Travel sites and apps beware – Google Trips could change the way we travel
For the modern traveller, Google’s latest app rollout is a dream come true. For other sites in the travel industry, it could be cause for concern.
Google’s latest app, Google Trips, is not the first example of Google expanding its reach into other areas with apps and updates that pose a threat to content produced by much smaller businesses. This kind of expansion was demonstrated when Google released Google Compare into the car insurance market in early 2015 and more recently with the rollout of Shop the Look which will compete with sites like Pinterest.
Now, the search engine giant is at again with the announcement of Google Trips.
What is Google Trips?
Travellers often experience similar problems whilst on the move, such as difficulty accessing relevant information, having travel documents and information spread across a number of different apps and locations, not having access to directions on the web and the never ending drama of finding Wi-Fi hotspots.
Google Trips is set to make the lives of travellers much easier by merging all of this information into one location.
Google announced the rollout of the App in an official blog post, saying: “We wanted to reduce the hassle and help travellers enjoy their hard-earned vacations. So today, we’re introducing a new mobile app to help you instantly plan each day of your trip with just a few taps of your finger: Google Trips.”
The app enables you to save things like reservations, day plans, sights to see and restaurants for each destination you’re travelling to. You can create trips filled with your own preferences or use suggestions from Google. The app also uses intelligence to tailor suggestions to your current situation, such as recommending indoor activities when the weather forecast is for rain.

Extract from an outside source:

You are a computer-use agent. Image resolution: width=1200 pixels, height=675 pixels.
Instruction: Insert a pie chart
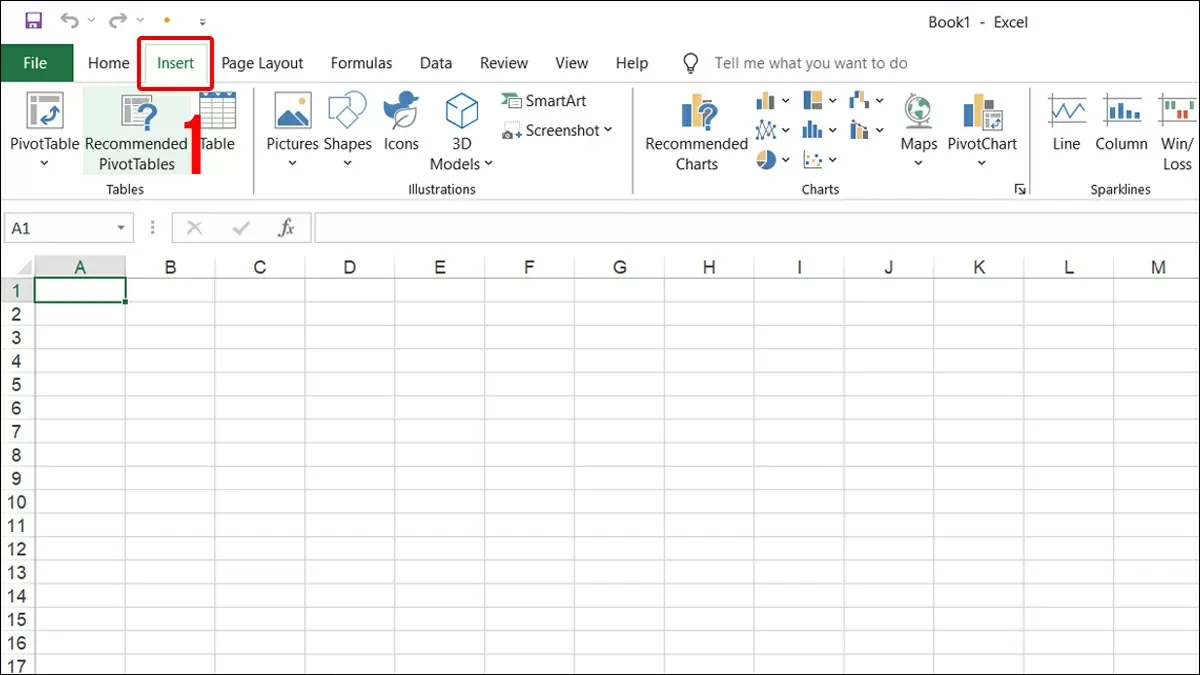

The video highlights what could be the most attractive feature of Google Trips: you don’t need Wi-Fi or mobile data to access it. Provided you’ve downloaded your destinations and preferences beforehand, you can access the app while offline for directions in Google Maps and information such as your hotel reservations.
What does this mean for other travel sites and apps?

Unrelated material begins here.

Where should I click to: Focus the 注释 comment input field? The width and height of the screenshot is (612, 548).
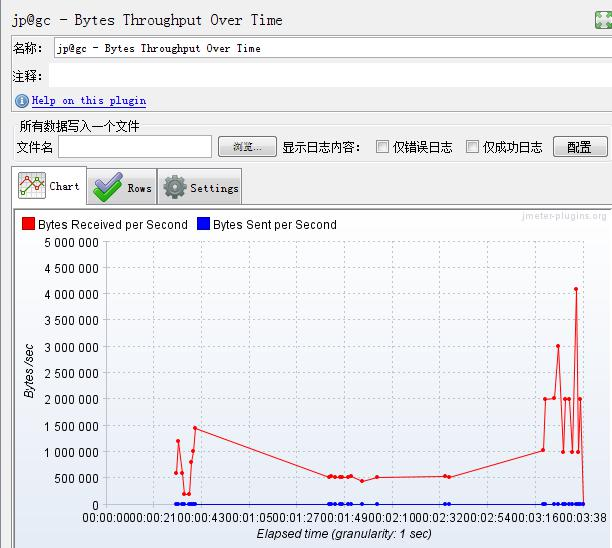point(330,76)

Travel sites like Airbnb, Lonely Planet as well as travel agencies publish steady streams of content full of information about various destinations, providing tips and advice for their audience to help them plan their travels.

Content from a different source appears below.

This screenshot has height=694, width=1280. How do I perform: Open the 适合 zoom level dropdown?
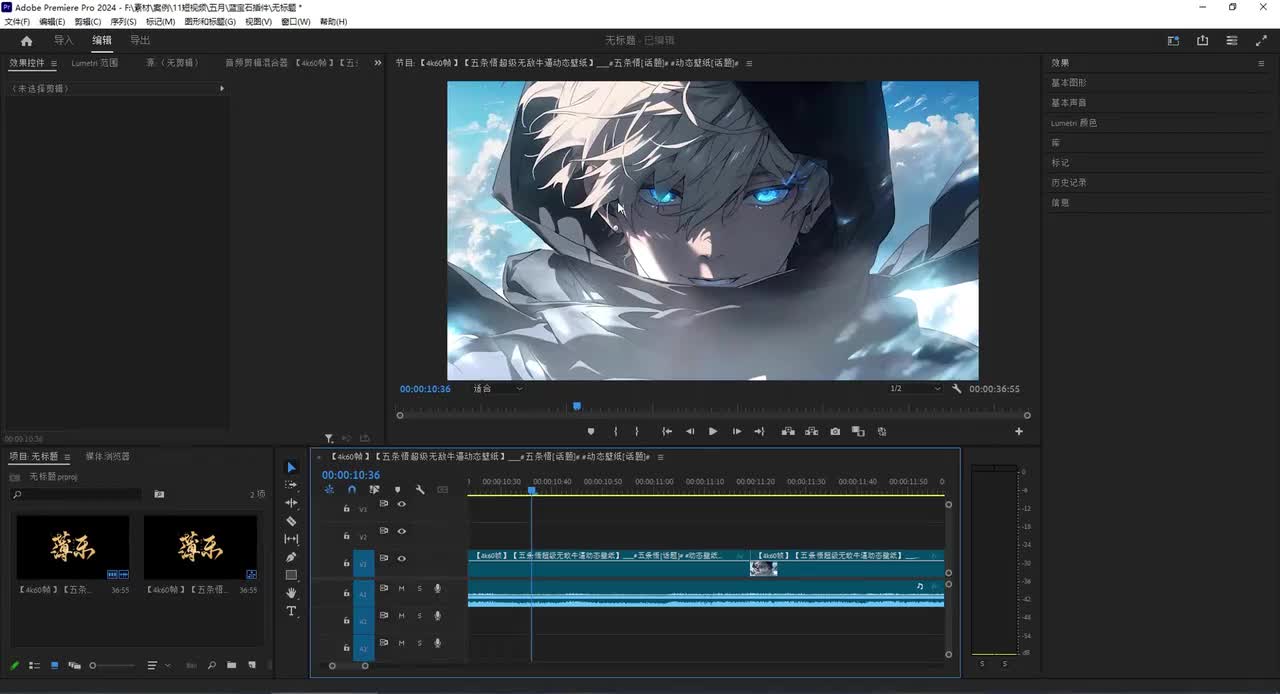[x=497, y=389]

Now that Google has released an app that allows users to save similar information in the one location, these sites could be at risk of losing some of their traffic.
Businesses based around travel and tourism use content marketing to get traffic to their site. Providing articles such as “10 best sites to see in Auckland” or “Best tapas restaurants in Sydney” allows their audience to find the information they want, and encourages them to stay on the site to book their accommodation, flights or tours.
If Google is now offering all of this information for free and in a handy offline format, it may threaten the reach and engagement of these travel sites. Sure, Google Trips is not the world’s first travel app. However while similar apps like TripIt and TripHobo offer a similar experience for managing trip information, they tend to only offer 30-day free trials and then ask you to upgrade to a paid version.
Free apps may have an advantage in this situation, but when you think about the colossal reach that Google has over all corners of the internet, it clearly has access to a much larger reservoir of information, not to mention the capabilities such as location tracking through Google Maps and image search technology.